⟨

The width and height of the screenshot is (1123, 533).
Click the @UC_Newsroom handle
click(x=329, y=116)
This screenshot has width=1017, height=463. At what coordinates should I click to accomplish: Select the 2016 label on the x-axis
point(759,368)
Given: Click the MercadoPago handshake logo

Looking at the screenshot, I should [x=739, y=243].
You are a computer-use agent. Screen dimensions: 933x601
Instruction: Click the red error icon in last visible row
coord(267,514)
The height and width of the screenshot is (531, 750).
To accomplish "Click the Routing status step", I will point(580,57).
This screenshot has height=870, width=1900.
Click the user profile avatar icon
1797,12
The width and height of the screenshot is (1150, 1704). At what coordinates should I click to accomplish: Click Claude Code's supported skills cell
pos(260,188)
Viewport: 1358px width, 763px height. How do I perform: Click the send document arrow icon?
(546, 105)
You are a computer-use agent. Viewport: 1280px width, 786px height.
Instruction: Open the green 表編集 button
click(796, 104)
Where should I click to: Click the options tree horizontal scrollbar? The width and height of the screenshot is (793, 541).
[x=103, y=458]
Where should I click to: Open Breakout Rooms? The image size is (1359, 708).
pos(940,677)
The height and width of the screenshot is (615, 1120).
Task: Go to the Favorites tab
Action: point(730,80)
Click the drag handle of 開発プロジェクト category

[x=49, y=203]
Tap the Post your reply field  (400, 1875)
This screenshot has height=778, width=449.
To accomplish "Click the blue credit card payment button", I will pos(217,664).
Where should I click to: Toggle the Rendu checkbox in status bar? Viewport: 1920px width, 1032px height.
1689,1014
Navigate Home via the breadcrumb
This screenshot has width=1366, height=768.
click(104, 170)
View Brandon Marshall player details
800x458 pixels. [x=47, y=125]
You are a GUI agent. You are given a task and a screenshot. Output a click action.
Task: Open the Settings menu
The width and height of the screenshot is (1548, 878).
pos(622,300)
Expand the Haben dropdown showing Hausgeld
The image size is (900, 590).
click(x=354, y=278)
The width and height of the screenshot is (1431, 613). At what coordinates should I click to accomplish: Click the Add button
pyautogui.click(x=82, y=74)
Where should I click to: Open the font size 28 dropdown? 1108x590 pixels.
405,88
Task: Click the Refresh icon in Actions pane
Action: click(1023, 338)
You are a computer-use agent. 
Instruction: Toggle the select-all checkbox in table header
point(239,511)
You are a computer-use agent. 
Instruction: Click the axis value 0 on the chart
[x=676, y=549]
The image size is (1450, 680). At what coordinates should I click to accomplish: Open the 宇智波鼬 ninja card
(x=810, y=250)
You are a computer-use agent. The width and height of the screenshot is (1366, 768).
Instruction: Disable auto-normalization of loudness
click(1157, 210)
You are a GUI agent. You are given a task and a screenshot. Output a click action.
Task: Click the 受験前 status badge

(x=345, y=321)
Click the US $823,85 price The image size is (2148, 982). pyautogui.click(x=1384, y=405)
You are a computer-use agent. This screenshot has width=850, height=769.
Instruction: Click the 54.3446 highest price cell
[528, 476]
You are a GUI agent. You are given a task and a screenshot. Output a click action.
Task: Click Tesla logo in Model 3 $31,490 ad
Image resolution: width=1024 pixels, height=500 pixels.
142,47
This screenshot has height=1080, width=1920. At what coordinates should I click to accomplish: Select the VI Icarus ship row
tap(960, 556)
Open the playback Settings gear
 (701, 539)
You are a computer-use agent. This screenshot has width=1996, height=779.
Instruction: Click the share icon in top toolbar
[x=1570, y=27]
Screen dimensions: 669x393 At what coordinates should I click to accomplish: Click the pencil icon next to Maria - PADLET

⟩

Both ends count here. Reproduce exactly the lines from the one containing "Task: Click Tesla logo in Model 3 $31,490 ad" through the end of the listing.

Task: Click Tesla logo in Model 3 $31,490 ad
Image resolution: width=1024 pixels, height=500 pixels.
142,47
This screenshot has height=1080, width=1920. At what coordinates should I click to accomplish: Select the VI Icarus ship row
tap(960, 556)
Open the playback Settings gear
 (701, 539)
You are a computer-use agent. This screenshot has width=1996, height=779.
Instruction: Click the share icon in top toolbar
[x=1570, y=27]
Screen dimensions: 669x393 At what coordinates should I click to accomplish: Click the pencil icon next to Maria - PADLET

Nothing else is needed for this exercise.